© INTERNEAreva est au seuil d'une importante restructuration. Selon le Comité de groupe européen et la CGT, pas moins de 900 emplois du pôle Transmission et Distribution d'électricité sont menacés de disparition, 500 devraient être externalisés. La direction assure que le "projet n'est pas ficelé", qu'il est trop tôt pour "arrêter un chiffre précis" et promet qu'il n'y aura "pas de licenciement sec". Elle insiste sur son souhait d'établir "un plan de méthode" avec les syndicats "site par site".
Quels sites ? Selon la CGT, seront touchés les établissements de Saint-Ouen (Seine-Saint-Denis), Villeurbane (Rhône), Mâcon (Saône-et-Loire), Petit Quevilly (Seine-Maritime) et Châlon-sur-Saône (Saône-et-Loire). Sont aussi concernés plusieurs sites en Allemagne, en Grande-Bretagne, en Suède et en Belgique.
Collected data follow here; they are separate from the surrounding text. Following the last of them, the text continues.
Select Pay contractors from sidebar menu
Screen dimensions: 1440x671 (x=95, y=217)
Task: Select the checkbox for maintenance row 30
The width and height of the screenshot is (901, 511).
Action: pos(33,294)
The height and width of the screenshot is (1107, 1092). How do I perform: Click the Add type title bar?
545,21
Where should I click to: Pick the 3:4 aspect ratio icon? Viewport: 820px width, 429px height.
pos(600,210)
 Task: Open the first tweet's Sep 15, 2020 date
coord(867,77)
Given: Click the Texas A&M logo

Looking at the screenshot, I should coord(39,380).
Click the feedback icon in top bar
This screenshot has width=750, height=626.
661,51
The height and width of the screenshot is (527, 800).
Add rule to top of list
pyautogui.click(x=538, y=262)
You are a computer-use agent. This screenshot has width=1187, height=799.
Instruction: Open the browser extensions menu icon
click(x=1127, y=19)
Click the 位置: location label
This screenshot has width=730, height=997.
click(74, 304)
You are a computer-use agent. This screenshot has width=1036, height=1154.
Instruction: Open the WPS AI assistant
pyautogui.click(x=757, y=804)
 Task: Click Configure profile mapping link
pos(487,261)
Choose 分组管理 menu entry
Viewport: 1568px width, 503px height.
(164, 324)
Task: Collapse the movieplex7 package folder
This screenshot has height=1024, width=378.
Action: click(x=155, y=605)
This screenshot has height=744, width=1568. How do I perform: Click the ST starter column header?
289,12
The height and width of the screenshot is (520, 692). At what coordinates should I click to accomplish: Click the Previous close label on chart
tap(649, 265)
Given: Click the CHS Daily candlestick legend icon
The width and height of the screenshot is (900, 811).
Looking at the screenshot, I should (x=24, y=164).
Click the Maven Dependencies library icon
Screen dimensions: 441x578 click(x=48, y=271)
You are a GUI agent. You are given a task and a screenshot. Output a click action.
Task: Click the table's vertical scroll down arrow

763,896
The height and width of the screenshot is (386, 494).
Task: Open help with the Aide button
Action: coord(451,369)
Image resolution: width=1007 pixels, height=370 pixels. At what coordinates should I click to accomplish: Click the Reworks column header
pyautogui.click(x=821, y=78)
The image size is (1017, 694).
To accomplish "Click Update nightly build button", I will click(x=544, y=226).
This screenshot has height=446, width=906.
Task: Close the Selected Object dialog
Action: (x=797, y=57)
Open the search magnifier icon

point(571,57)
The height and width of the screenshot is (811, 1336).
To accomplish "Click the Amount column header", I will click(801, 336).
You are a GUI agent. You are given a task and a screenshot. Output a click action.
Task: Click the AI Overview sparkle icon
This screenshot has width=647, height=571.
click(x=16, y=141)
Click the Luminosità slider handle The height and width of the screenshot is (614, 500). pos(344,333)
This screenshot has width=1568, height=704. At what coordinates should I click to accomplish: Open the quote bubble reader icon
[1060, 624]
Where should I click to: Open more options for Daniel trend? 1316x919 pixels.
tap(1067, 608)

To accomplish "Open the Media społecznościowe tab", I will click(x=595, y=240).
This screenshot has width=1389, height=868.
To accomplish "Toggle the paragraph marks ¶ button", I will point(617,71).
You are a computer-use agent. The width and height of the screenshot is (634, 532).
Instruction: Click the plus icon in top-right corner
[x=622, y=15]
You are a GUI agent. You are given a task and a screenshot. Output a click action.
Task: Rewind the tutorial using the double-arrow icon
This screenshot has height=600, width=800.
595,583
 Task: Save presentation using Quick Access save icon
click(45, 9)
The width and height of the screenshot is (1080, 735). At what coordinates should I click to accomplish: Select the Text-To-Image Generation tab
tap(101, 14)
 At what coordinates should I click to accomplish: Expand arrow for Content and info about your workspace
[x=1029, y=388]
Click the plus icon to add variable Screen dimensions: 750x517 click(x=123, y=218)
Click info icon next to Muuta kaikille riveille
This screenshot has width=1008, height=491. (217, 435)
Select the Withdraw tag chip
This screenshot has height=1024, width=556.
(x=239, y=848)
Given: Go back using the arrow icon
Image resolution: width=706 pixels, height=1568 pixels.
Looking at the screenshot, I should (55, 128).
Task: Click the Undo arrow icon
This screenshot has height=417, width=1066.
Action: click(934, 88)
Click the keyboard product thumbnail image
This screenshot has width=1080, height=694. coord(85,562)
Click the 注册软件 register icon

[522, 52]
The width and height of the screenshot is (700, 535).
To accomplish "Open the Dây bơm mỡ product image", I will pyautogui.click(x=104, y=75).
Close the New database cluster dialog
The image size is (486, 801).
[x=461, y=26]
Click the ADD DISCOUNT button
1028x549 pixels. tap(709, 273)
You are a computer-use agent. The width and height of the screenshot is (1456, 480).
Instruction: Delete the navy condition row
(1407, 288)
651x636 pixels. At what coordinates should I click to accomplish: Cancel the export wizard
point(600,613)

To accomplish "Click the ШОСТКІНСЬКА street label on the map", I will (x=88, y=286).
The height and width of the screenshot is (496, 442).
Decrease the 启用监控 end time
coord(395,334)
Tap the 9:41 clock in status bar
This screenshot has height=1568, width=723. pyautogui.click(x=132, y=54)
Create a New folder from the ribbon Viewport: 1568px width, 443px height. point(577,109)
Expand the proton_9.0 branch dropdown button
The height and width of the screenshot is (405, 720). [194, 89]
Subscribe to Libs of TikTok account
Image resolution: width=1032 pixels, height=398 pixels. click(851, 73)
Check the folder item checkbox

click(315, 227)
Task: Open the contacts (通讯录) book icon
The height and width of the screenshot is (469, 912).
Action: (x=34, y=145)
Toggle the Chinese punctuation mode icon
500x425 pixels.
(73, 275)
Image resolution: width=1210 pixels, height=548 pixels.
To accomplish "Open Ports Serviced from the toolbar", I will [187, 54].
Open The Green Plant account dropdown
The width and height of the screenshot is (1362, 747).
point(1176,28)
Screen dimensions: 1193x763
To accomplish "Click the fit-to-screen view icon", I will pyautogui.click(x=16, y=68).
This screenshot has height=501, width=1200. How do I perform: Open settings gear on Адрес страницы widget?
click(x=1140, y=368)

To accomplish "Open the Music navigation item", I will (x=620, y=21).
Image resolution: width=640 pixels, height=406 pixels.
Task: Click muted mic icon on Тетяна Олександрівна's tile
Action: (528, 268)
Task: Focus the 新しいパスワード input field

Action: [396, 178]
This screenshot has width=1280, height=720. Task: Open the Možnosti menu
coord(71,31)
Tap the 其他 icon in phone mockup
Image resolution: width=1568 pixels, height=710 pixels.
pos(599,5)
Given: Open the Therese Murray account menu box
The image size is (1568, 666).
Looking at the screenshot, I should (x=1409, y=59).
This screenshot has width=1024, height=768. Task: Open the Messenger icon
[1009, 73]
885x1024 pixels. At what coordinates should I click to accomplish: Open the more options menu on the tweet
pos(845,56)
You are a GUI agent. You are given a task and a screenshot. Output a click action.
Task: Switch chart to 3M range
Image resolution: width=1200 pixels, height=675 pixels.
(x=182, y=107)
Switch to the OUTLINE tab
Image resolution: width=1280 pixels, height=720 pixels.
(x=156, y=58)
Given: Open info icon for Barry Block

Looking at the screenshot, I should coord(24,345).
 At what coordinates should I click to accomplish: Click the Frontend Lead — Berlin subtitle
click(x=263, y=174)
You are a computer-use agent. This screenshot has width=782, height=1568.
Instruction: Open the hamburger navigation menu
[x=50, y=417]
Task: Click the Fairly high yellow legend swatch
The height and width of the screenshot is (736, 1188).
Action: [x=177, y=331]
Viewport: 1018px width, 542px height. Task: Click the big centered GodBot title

Le groupe Areva compte 75 000 salariés, dont 27 500 pour ses activités T et D et 7000 en France. "Nous ne pouvons pas laisser perdurer une situation mettant en cause la pérennité de l'entreprise avec 45 millions d'euros de pertes au premier semestre 2004", justifie la direction du groupe nucléaire.
A ces suppressions correspond "une croissance de l'emploi […] dans les pays à bas coût de main d'œuvre, et particulièrement en Chine", affirme la CGT. Des délocalisations ? Areva s'en défend : "Il s'agit de nous adapter à la situation européenne, […] ce n'est pas un problème de coûts". "72% de la production du groupe est effectuée en Europe alors que l'Europe ne représente que 27% du marché mondial", assure la direction. Dans le camp syndical, on rejette ces explications. Le comité de groupe européen dénonce la "recherche d'une profitabilité financière déraisonnable". "Les objectifs d'Areva sont très supérieurs aux résultats de ses concurrents directs", estime le comité.